Seren was pretty excited to take a turn at walking the dog. Ever since we got Nika a new leash and collar, she stays right with anybody who's holding the other end of the leash, even if that person weighs only about as much as the dog!

I feel like Matthew Modine should have taken this picture of one of the few open spaces in the Park. You wouldn't guess it, but there's a trailer park about 25 feet to the right of the kids.

Remember what I said about how easy that leash/collar combo is? Porter proved to love helping with walking the dog. It also meant that there was an easy way to keep pulling him along and keep him with us!

Porter gets up close and personal with one of our most cuddly invasive species - the banana slug! Right after this picture, he touched it and freaked out. No amount of pants-wiping could get the slime off well enough to keep him from fixating on how much he wanted it gone.

Oh, the joy of an open trail.

Indian River. In a couple of months, this'll be the perfect spot to see many thousands of salmon swim upstream, spawn, and die.

The bridge over said river.

An extreme example of a nurse log. I want to come back here in 40 years and see this root structure!

Another example of the awesome root structures that come about from tree cannibalism.

Seren taking in one of the many totem poles in the park. It's fascinating to see so many different ones, created in so many different styles and over so much time. I can see how artists and historians could find themselves captivated and spend many hours studying these.
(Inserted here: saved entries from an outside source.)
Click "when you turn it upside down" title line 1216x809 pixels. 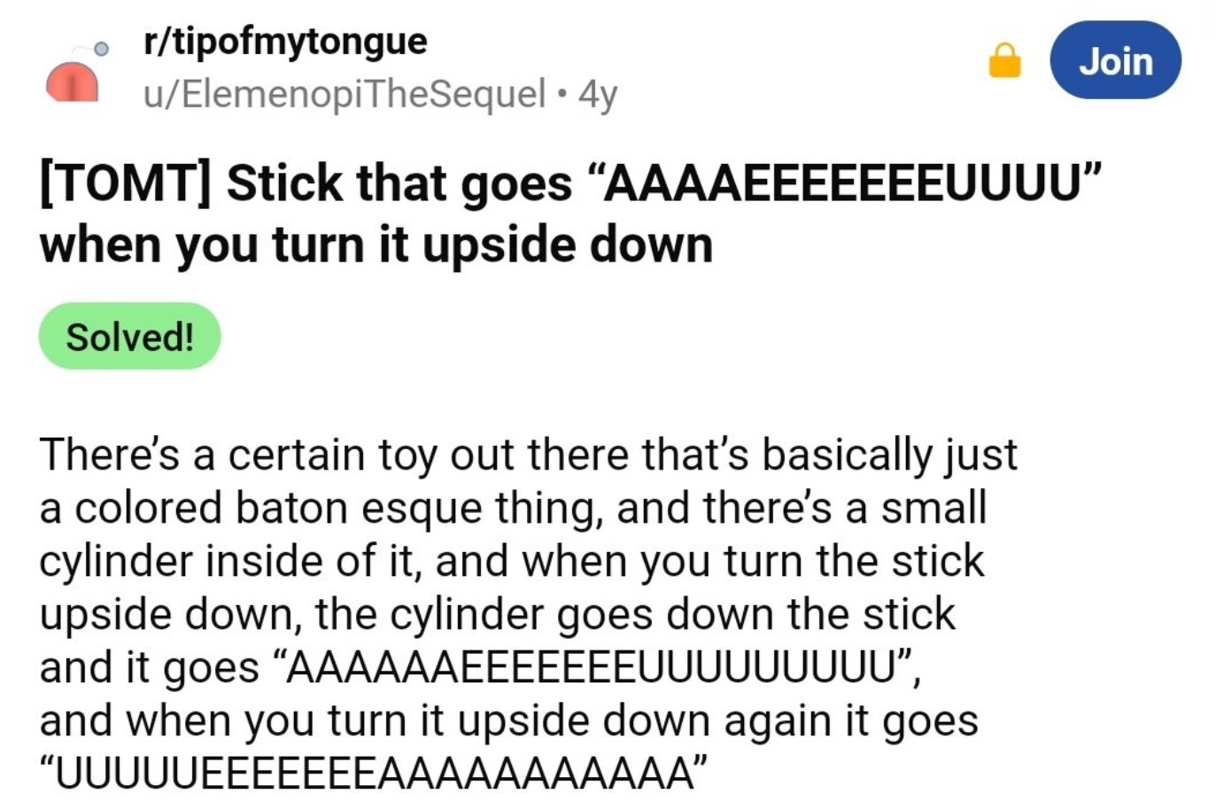[x=376, y=245]
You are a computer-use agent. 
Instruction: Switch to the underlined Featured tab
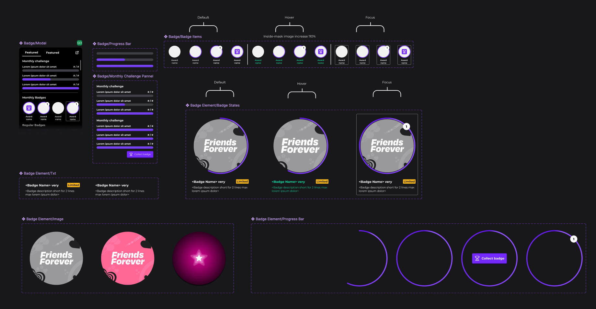click(x=31, y=52)
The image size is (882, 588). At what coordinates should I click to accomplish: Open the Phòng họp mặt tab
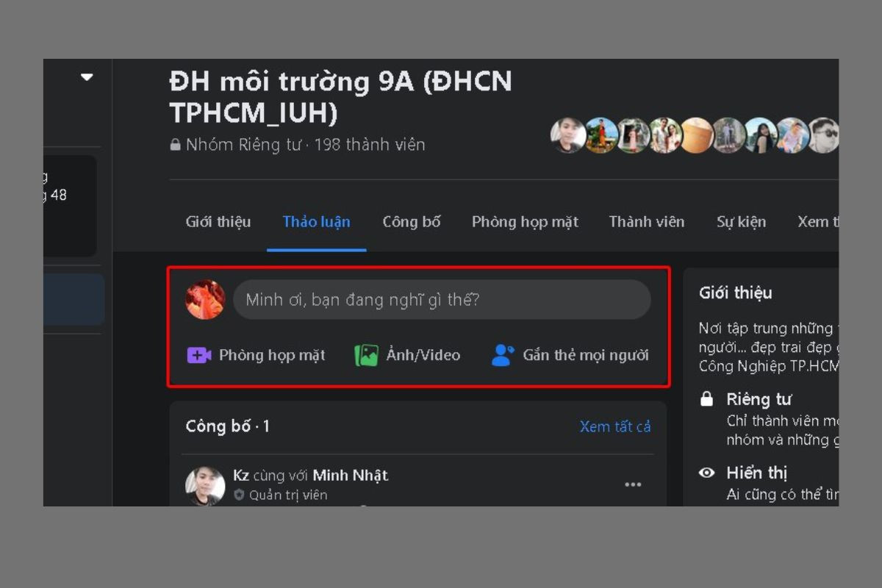[525, 222]
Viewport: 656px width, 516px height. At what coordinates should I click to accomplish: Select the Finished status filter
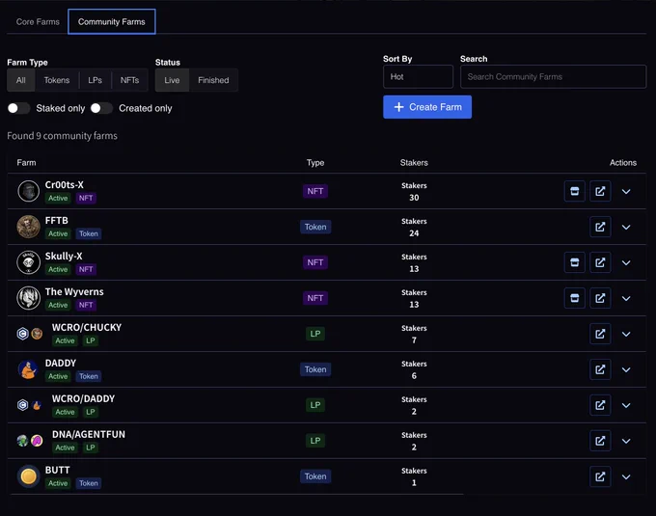(x=213, y=80)
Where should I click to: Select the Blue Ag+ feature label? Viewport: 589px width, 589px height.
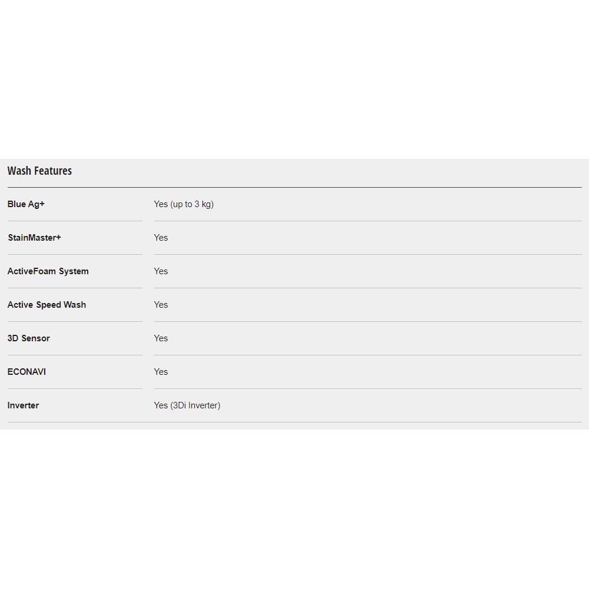coord(26,204)
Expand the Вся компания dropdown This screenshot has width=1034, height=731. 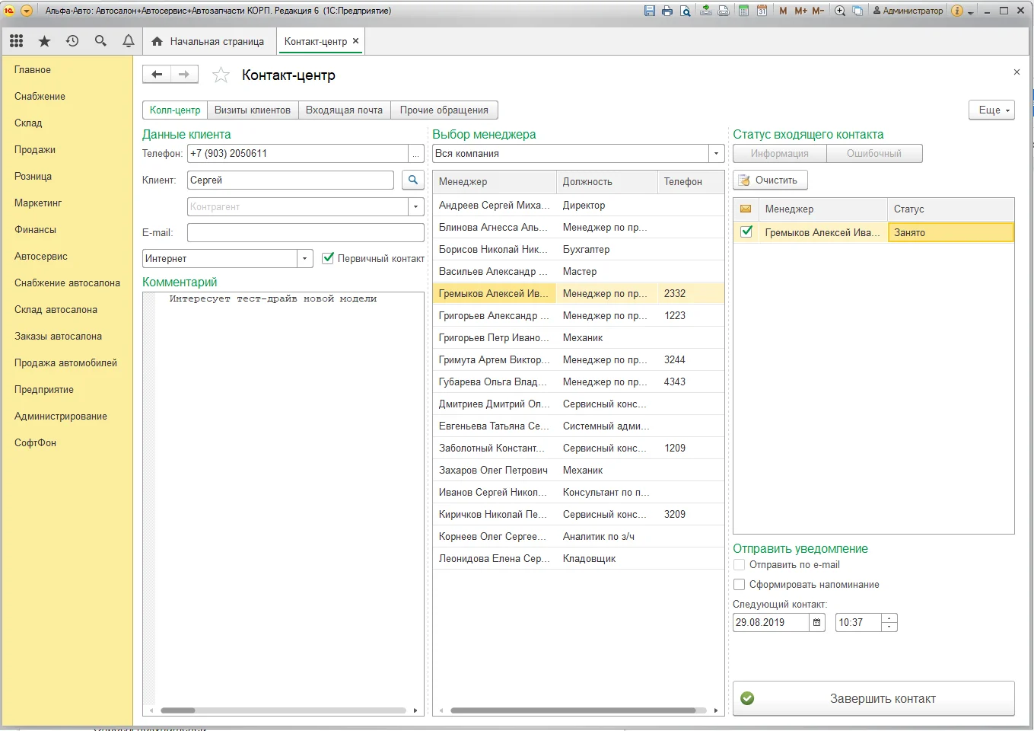click(716, 154)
You get two versions of this picture. We managed to get the kids straightened out for the second picture, but I snapped it when Jo was distracted. Right after this, Porter kicked off his Xtratufs (yes, he's the first REAL Alaskan in the family) and refused to hold still for any more pictures.

That's it! As usual, feel free to link this page, comment, or email. If you want to borrow one of the pictures, let us know of your intention and we'll work something out!


  1. Nice seeing a post...if there's no soil, what is there on the ground? composted vegetation? isn't that eventually soil? i'm actually curious, not being a dink...

  2. I'm not sure if what I said was technically accurate, but there's no crumbly moist brownish-black stuff on the ground. It's all made up of trees and tree bits that haven't been processed through worm digestion yet.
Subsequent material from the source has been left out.